Oct 6, 2014

Fire Pants - My American Life

Oh. . . where do I start with this one. This episode is all about pathological liars, compulsive liars, and people who just can't help but lie. The problem with this is that I am one of those people. I am a compulsive, over the top, lies on top of lies, sort of liar. I, logically, know that I shouldn't be lying, and that even in omissions of the truth I am lying about what is going on in my life, but in the moment I will lie up a storm if I'm not actively thinking about not lying.

We'll put it this way, at the MTC, while being a missionary, teaching the gospel. I would lie about my own life just so I could try to use some 'personal examples'. Why? Because I wanted to have personal examples, and so I could lie about it and make it happen. The biggest time I had to stop myself and I told everyone involved that I was lying to them and that it wasn't true, because even for liar me, I had gone too far.

I lie in classes, I lie to friends, I lie to family, and I lie a lot. It's been bad sometimes with how bad I lie. The tricky part is when people ask me why I lie, and I don't know. I don't know why I lie, I just do it because I want specific reactions or a specific story to be reality. Lying is my way to control what happens around me.

I lie about the smallest things, for no good reason. For example, I go to restaurants, and people ask me what name to call. If I'm not with people that I know, majority of the time I will use a fake name. It does not matter, it doesn't change anything, but I will lie to complete strangers about what my name is.

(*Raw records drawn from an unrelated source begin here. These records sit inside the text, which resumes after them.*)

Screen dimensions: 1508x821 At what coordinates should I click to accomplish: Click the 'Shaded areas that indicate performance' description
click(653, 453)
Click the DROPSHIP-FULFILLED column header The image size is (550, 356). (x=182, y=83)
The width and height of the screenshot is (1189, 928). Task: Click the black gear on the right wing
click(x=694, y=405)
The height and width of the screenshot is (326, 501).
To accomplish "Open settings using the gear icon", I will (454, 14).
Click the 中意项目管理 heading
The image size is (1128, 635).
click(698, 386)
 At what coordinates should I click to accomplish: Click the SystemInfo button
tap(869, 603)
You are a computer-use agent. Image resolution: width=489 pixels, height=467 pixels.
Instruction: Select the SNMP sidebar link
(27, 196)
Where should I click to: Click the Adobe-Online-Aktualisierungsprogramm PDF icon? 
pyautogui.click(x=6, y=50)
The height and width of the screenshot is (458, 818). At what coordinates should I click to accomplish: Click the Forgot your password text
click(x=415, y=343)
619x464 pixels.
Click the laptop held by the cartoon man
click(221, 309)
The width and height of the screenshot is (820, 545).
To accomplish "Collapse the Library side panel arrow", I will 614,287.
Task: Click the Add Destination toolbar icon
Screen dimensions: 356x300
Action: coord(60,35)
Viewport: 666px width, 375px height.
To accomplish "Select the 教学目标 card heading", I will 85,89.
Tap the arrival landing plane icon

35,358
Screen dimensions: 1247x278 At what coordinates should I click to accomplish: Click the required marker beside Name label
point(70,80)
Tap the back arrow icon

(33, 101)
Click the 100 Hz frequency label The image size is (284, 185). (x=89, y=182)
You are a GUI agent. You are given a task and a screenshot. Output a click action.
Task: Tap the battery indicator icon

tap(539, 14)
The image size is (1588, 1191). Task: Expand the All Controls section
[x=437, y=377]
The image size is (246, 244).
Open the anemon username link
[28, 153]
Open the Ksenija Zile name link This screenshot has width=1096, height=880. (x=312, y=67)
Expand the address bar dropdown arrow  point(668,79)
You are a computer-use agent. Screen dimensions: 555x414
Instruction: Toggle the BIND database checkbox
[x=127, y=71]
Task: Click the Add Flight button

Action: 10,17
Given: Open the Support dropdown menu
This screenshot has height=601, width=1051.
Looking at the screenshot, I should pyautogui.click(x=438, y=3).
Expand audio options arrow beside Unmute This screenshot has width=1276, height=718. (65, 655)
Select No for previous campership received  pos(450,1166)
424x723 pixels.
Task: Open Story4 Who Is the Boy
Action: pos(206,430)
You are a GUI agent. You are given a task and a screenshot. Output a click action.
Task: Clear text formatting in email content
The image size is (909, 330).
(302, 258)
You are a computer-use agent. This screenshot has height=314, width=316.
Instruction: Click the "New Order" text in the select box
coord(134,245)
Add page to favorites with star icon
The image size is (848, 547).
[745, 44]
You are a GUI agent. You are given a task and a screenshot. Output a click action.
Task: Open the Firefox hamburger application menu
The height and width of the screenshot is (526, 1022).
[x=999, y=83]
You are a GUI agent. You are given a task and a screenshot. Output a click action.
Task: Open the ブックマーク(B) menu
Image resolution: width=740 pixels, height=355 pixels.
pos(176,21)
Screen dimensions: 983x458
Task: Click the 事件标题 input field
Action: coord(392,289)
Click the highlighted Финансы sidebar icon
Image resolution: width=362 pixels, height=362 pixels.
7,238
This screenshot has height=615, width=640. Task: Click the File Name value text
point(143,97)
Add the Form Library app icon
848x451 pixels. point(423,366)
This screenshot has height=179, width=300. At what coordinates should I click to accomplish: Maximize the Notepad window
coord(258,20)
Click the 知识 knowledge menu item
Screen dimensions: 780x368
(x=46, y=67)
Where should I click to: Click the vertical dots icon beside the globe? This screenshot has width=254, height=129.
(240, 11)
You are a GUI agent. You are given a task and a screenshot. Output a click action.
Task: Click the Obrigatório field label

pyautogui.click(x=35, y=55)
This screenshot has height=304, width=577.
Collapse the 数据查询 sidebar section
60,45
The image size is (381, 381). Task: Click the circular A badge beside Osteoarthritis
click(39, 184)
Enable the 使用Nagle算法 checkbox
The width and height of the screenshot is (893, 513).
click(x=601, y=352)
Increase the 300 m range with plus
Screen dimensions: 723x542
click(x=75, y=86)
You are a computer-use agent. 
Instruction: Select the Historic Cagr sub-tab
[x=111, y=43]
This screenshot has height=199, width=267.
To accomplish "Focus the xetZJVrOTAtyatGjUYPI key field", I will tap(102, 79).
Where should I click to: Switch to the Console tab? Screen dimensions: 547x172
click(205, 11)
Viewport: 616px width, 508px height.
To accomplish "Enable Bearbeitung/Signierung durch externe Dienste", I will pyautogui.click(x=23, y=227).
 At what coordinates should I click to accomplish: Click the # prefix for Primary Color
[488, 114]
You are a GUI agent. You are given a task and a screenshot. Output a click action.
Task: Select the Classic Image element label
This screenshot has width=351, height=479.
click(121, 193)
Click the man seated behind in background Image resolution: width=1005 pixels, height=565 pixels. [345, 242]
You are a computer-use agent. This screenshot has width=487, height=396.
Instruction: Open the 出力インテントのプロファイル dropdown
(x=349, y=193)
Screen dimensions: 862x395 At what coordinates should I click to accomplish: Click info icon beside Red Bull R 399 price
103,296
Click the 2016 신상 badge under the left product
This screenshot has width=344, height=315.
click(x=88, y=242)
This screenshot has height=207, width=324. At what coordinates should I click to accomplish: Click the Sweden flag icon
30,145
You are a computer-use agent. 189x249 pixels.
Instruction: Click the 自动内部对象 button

The trickiest part about all of this, knowing that I lie - a lot - if I don't pay attention to it (seriously, it's come to the point at certain moments where it's not even consciously making those actions) is trying to keep my life as honest as possible, and most importantly being honest to myself.

Recently, thanks to conference, the one lie that I realized that I've been living for far too long, is the lie that I've been trying to tell myself about my own personality and my own beliefs. I was lying to myself, thinking that I was doing good enough to be where I need to be, but the truth of the fact is that I'm not doing good enough. No matter how much I try to lie, and how much I'm trying to force myself to believe that I'm where I need to be, when I honestly sit down and realize it, I've distanced myself from the church. I believed, but my actions didn't act like I believed. I know that it doesn't make sense, but to me, and this blog which I'm mainly writing for my own brain and entertainment, I get what I'm saying.

In a wink and a nod to someone so I can explain more clearly - I was lying to myself about math problems. I thought that everything was good to go with math problems, that I was on that path. I lied to myself, but the honest truth now that I've got a healthy dose of reality, is that I was lying and I'm not where I need to be for math problems to happen.

The hardest part about being a compulsive liar is trying to fix it. It's easy to make lies, it's not easy to live what you were lying about. It's even harder to straighten out lies that you have told so people can understand the truth.